Until like one hour ago, I was convinced that in python Foo ().bar () was nothing more than a short hand for Foo.bar (Foo () ) which passes the instance as first parameter. In this example the last two lines do (apparently) the same thing:
class Foo (object):
def bar (self): print "baz"
qux = Foo ()
qux.bar ()
Foo.bar (qux)
But now I have a class Animal that has a static method populate() that returns a list of all animals known to man. Also each instance of Animal has a method populate() that fills the properties of the instance with random values.
#! /usr/bin/env python
# -*- coding: utf-8 -*-
import random
animals = [ ("Bella", "cow"), ("Spike", "dog"), ("José", "iguana"), ("Tux", "penguin") ]
class Animal (object):
@staticmethod
def populate (*args): return map (lambda x: Animal (*x), animals)
def __init__ (self, name = None, species = None):
def bar (): self.name, self.species = random.choice (animals)
self.name = name
self.species = species
self.populate = bar
def __repr__ (self): return "%s of species %s" % (self.name, self.species)
print Animal.populate ()
print Animal ("Pinky", "mouse")
qux = Animal ()
qux.populate ()
print qux
The code works fine, but what made me suspicious was the fact that print Animal.populate (qux) called the static populate method (and hence returned a list and did not populate poor qux). So apparently my conviction that Foo ().bar () was nothing more than a short hand for Foo.bar (Foo () ) is wrong.

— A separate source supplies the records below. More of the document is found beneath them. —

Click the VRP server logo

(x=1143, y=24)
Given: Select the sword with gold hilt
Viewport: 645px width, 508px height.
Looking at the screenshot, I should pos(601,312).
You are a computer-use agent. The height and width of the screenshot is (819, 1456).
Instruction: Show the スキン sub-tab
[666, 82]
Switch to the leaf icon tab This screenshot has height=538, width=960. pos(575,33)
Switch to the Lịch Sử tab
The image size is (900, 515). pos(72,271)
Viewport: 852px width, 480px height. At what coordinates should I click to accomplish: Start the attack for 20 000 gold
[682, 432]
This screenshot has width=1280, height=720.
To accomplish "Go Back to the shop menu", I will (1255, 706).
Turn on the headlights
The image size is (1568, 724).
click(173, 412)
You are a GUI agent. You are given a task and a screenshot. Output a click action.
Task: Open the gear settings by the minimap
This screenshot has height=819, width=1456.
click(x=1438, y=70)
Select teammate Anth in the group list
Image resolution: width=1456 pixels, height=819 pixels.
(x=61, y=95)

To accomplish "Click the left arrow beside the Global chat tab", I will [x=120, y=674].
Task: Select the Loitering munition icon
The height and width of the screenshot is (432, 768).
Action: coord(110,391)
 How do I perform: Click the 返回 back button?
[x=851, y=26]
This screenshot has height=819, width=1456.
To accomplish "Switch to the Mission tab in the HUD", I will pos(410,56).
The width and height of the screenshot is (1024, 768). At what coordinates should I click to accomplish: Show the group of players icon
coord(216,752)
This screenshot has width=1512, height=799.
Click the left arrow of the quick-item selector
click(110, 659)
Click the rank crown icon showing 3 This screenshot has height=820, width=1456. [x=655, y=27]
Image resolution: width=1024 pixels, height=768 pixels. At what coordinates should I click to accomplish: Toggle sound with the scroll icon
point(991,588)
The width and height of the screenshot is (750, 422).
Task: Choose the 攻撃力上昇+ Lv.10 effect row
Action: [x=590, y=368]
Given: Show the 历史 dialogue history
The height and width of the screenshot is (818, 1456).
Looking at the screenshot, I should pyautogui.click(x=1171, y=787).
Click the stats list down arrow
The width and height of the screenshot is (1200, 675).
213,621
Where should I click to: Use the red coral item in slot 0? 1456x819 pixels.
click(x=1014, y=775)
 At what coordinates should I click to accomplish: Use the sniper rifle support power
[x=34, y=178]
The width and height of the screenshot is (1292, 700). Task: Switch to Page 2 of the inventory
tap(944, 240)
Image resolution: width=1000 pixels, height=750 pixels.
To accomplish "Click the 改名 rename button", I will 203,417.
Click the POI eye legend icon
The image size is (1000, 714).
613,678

This raises various questions for me:
- What happens when I call
Foo ().bar ()? - What happens when I call
Foo.bar (Foo () )? - Is there an internal difference between the both?
- Am I missing some fundamental concept of python?
- If you had to write a class whose static populate method does something else than the populate method invoked over an instance of this class, which would be the way to go?
(Yes it must be the same name.)
On the difference between Foo().bar(), Foo.bar(Foo()) and Foo.bar() (as an answer because I signed up yesterday and can’t post comments yet) – this is because of Python(<3.0)’s concept of ‘bound’ and ‘unbound’ methods – it strictly requires that, except with @staticmethod or @classmethod, method calls have an instance associated with them. There’s not really any easier way to explain it than just something you have to remember.
Thankfully, this has changed in Python 3 – the concept of ‘bound’ and ‘unbound’ methods as separate things has gone, and Foo.bar() works just fine for your example.